=== REQUEST ===
Rewrite the rows starting at the line that contains "Given: Click the" and ending at the last line of the rows, replacing "page title" with "page heading" and keeping everything else unchanged. Leave the pictures out of your answer.

=== SUPPLIED DATA ===
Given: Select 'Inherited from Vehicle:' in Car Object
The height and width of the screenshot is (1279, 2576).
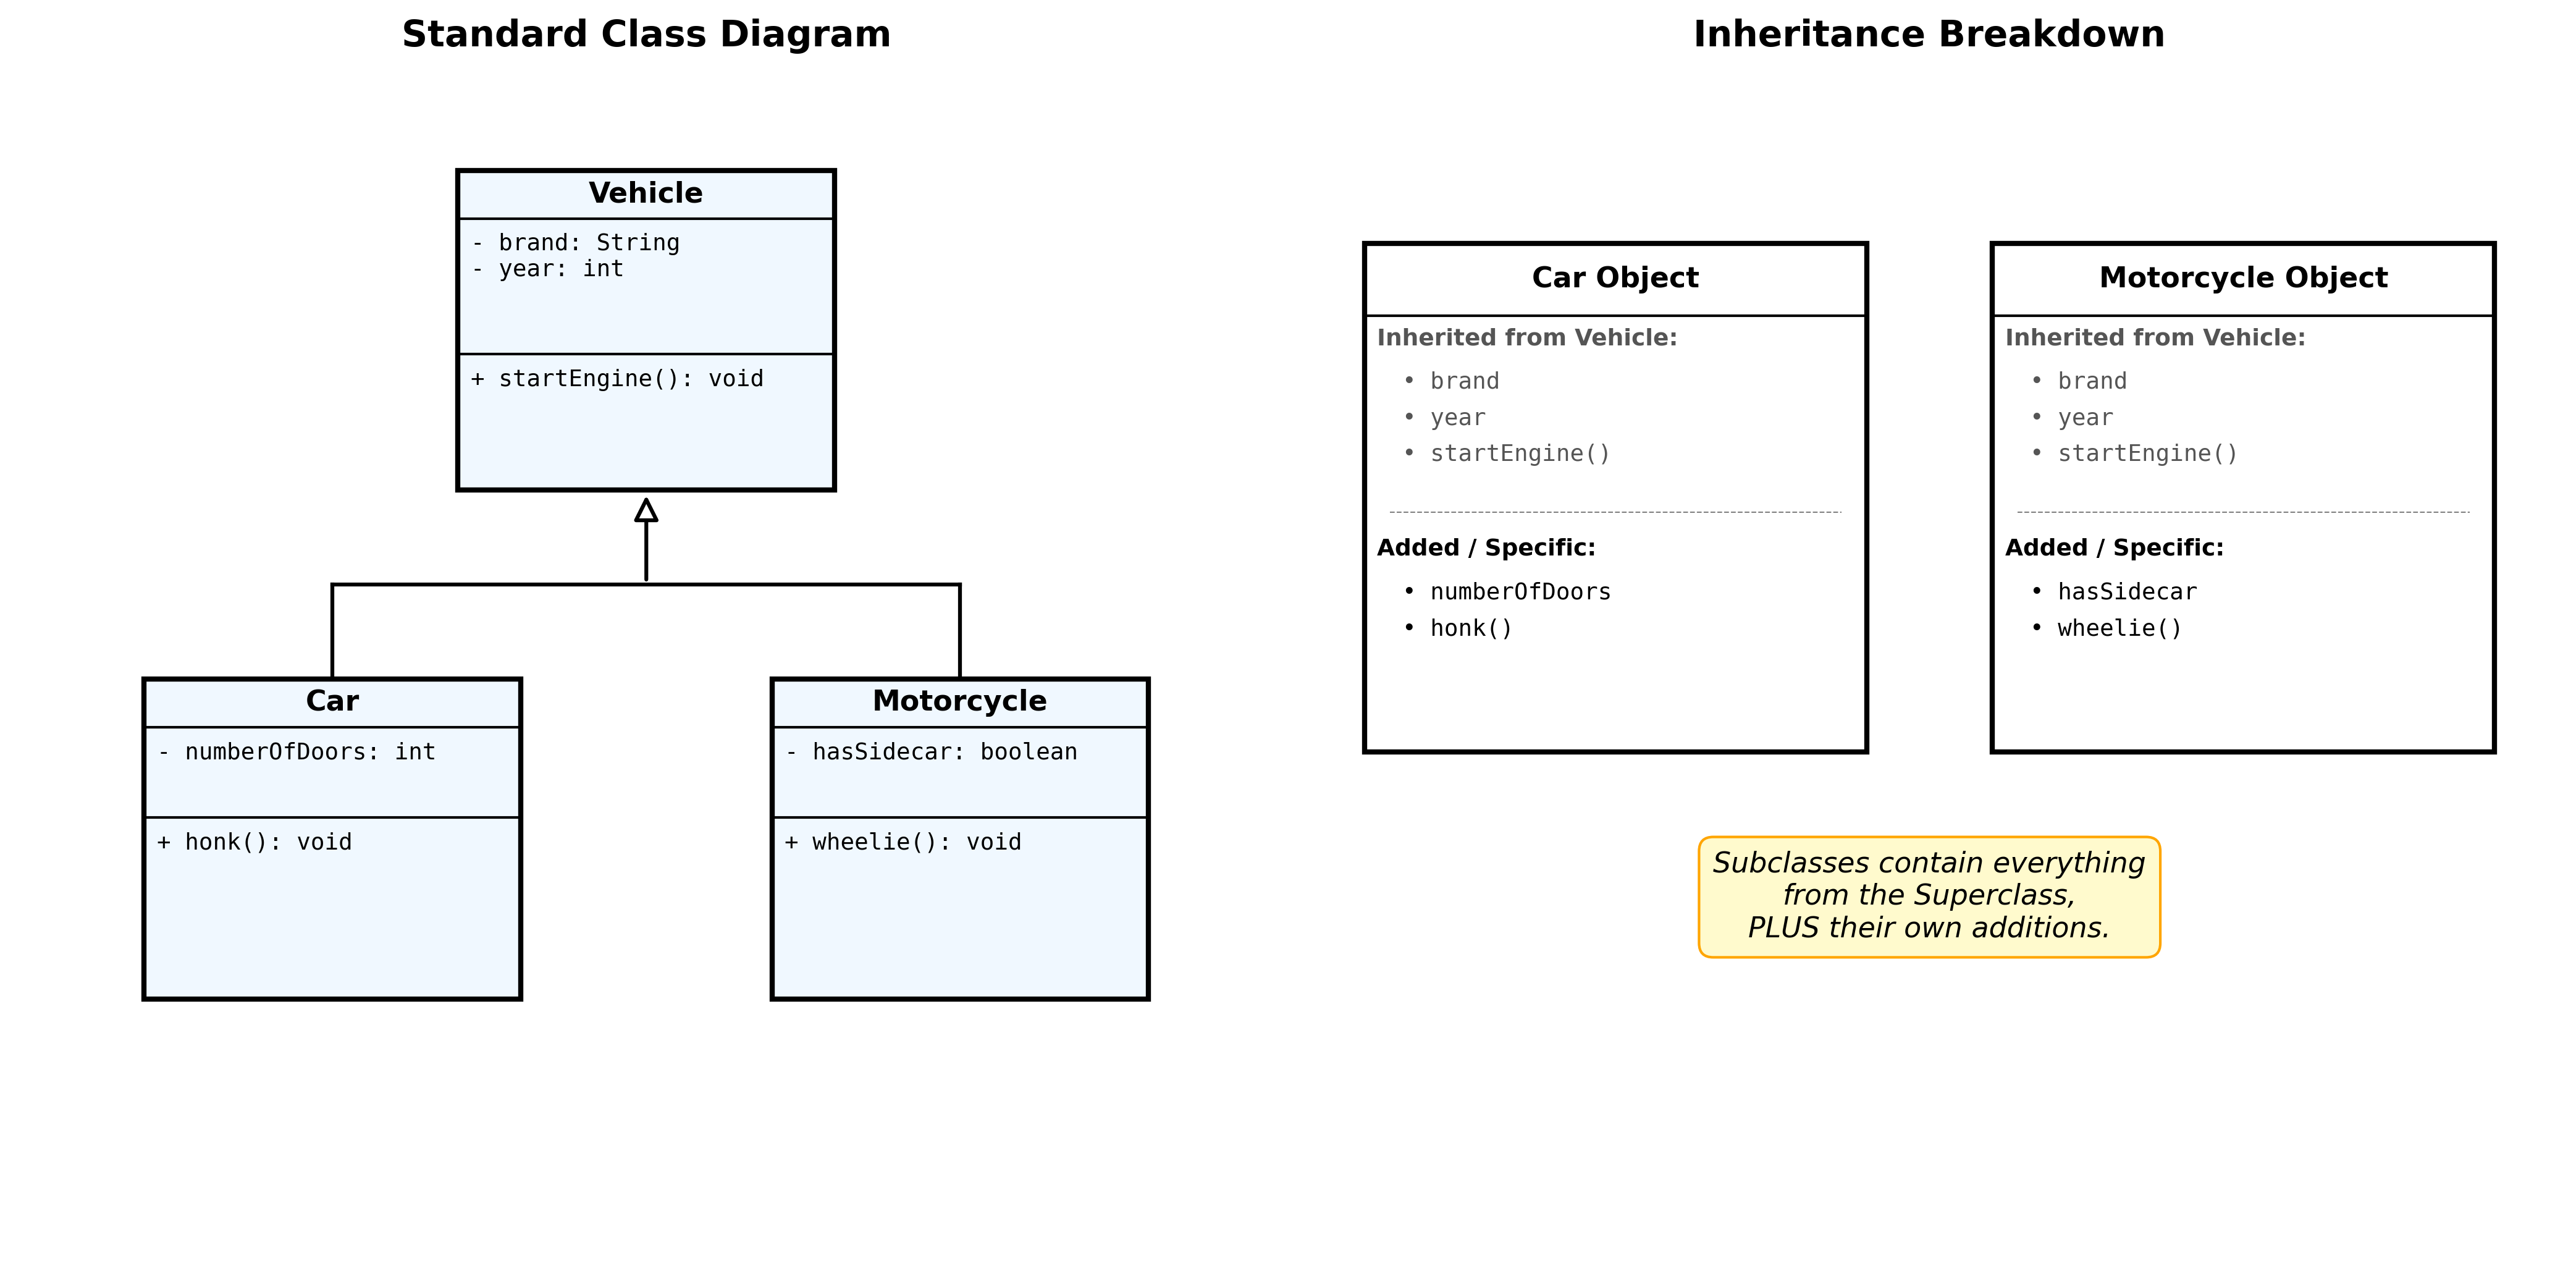Looking at the screenshot, I should (x=1527, y=338).
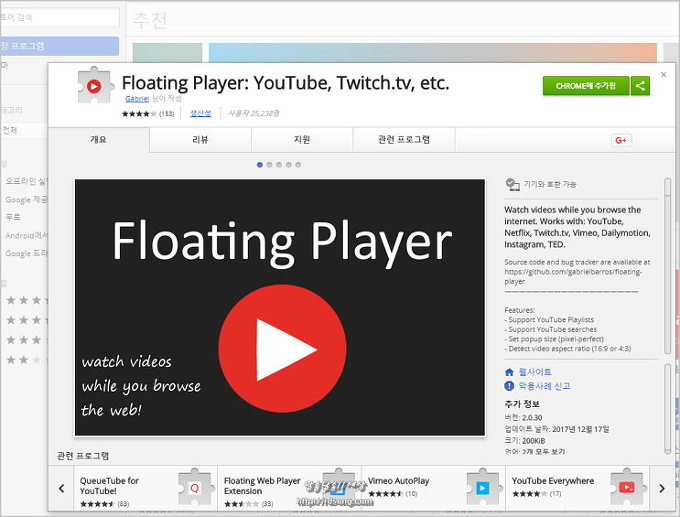Click the Vimeo AutoPlay extension icon
The image size is (680, 517).
tap(483, 487)
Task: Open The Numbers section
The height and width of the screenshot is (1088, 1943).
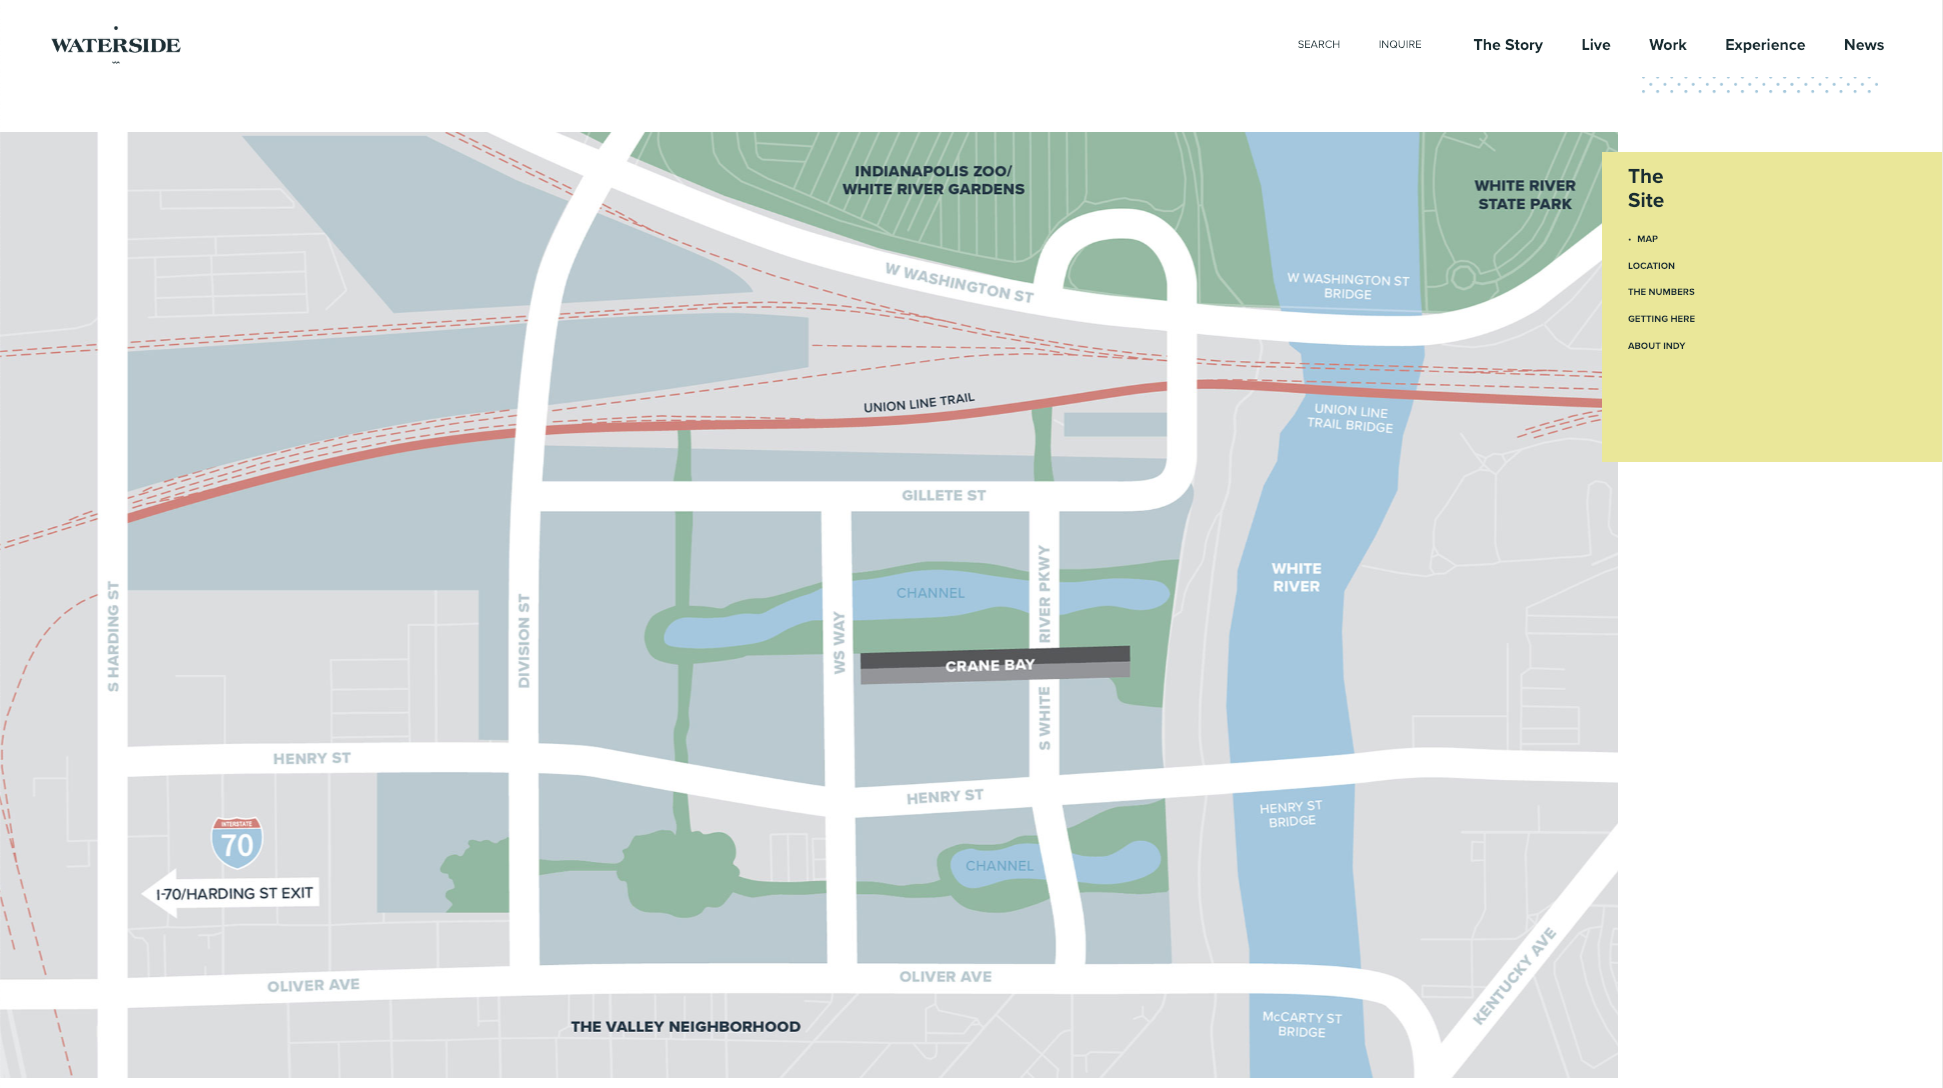Action: pos(1660,292)
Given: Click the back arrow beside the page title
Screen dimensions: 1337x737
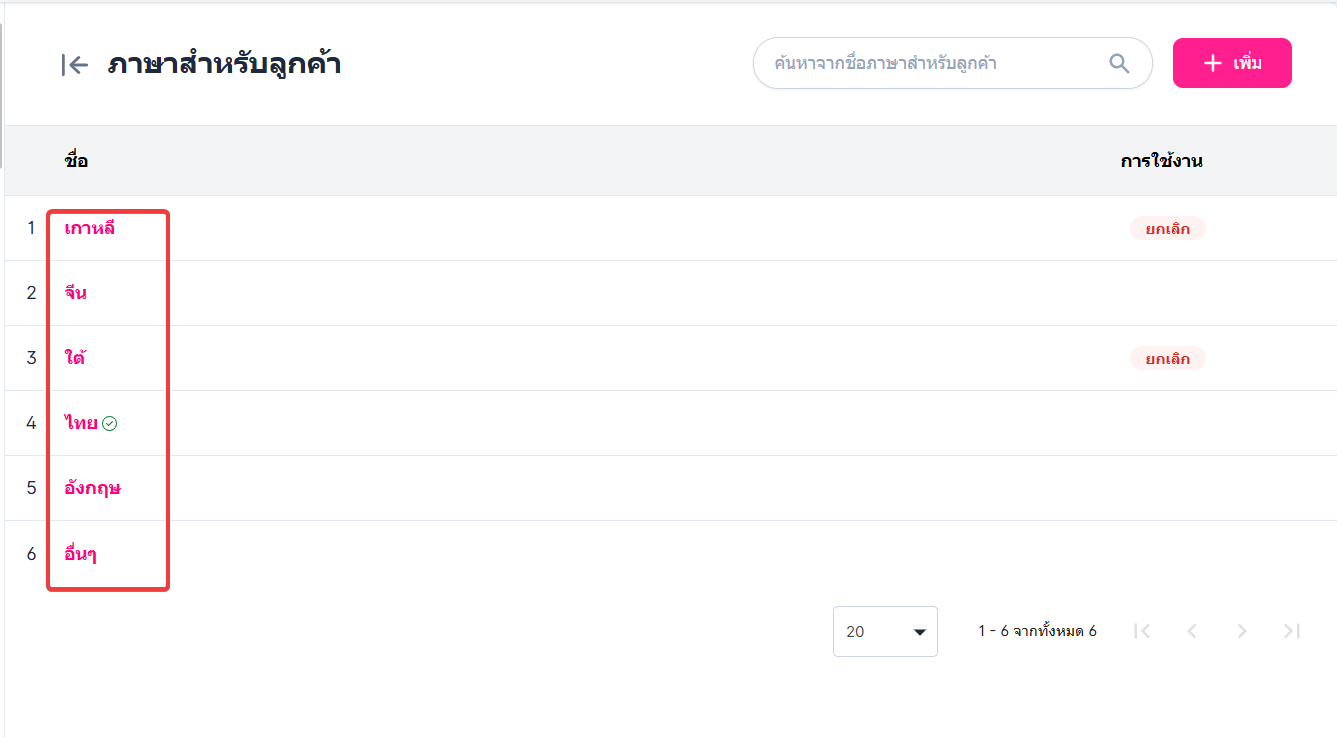Looking at the screenshot, I should [75, 65].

=== ANSWER TO THIS PROBLEM ===
Given: Click the back arrow beside the page heading
Screen dimensions: 1337x737
Looking at the screenshot, I should [75, 65].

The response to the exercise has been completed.